Many African leaders have realised the crucial role that renewable energy can and will play in “bringing power to their people”, says multidisciplinary engineering consultancy WSP Africa power transmission and distribution director Dinesh Buldoo.
“The return-on-investment of renewable power means that such projects are more cost effective in the medium to long term and take less time to build, compared with major fossil fuel-based power plants, for example.”
He adds that renewable power plants are easier to deploy and can, therefore, be closer to the source of demand through microgeneration – enabling rural and remote areas to benefit. Microgeneration is the small-scale generation of electrical power, through means such as solar or wind power.
WSP is noticing that power producers with an appetite for owner-managed microgrids in decentralised market models are gaining popularity. A decentralised market is a market structure that consists of a network of several technical devices that enable investors to create a marketplace without a centralised location.
“Microgeneration has a key role to play in Africa, given that there are vast rural areas that are geographically dispersed and underdeveloped, where there may not be an existing power grid to tap into; however, this can change,” he notes.

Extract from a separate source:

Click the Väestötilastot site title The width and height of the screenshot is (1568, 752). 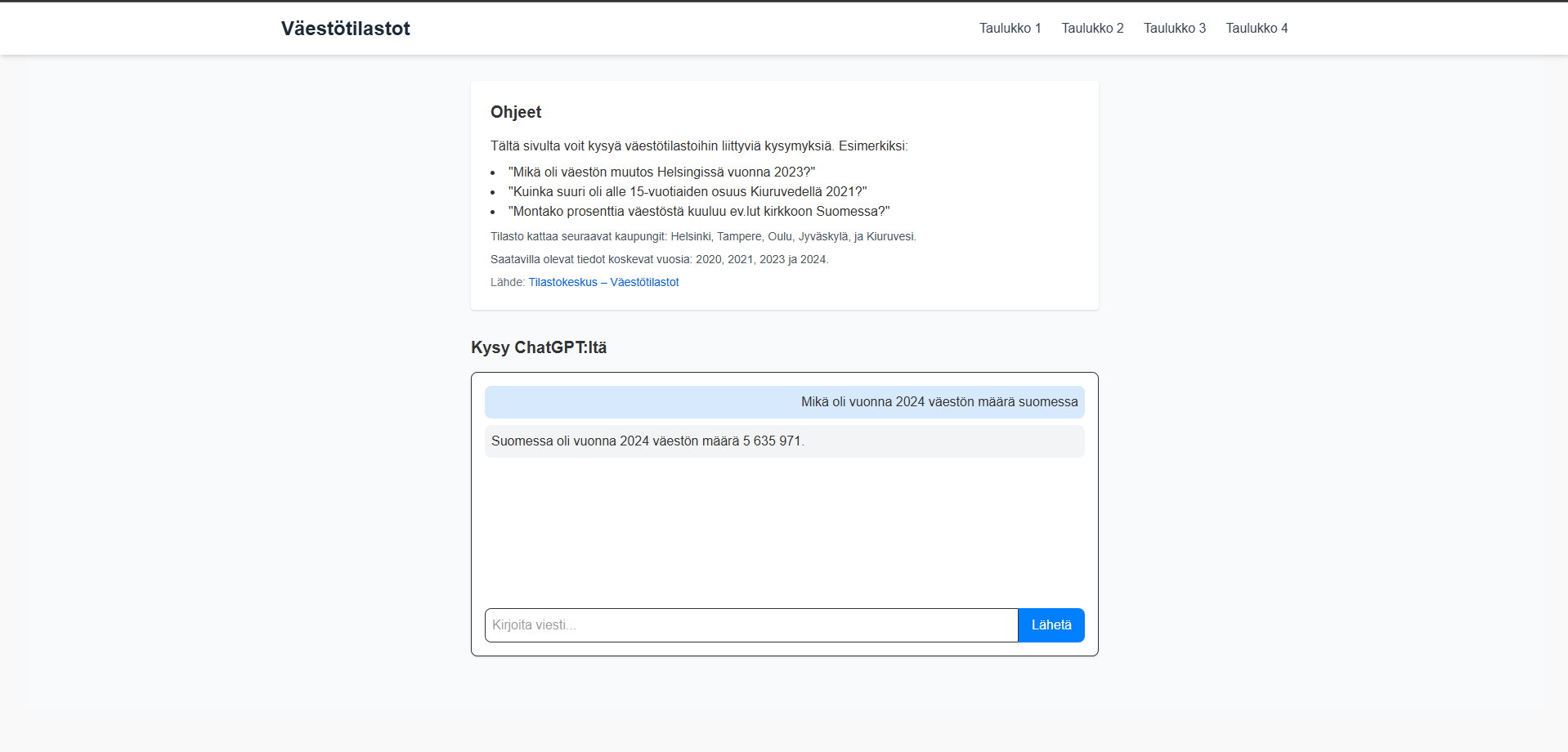pos(345,29)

Buldoo further states that an increasing number of private-sector investors are “keenly interested” in investing in renewable power assets across Africa, considering that many developed countries are moving away from fossil fuel-based power, owing to global pressures to reduce carbon emissions and mitigate climate change.
Although there is “immense opportunity” for renewable-energy exploitation in South Africa, it is important to note that other forms of baseload power are still essential to the energy mix of the country, he adds.
“The country is a prime example of the duality of opportunity here – where renewable-energy farms play an invaluable role in bringing energy to the grid, while work forges ahead on two large coal-fired power stations as well as a peaking power plant.”
“One of the biggest hurdles to the accelerated roll-out of renewable-energy projects is that the upfront capital investment associated with construction is viewed as costly,” says Buldoo.
However, if costs are considered over the life span of renewable-energy projects, renewable energy can be the least expensive energy-generating source, he adds.
Another challenge is that locations for renewable-energy plants are often remote, away from cities where electricity is often needed. “Engineers need to consider that transmission lines must be strong, as there will be a need to transfer electricity from the plants into cities near them.”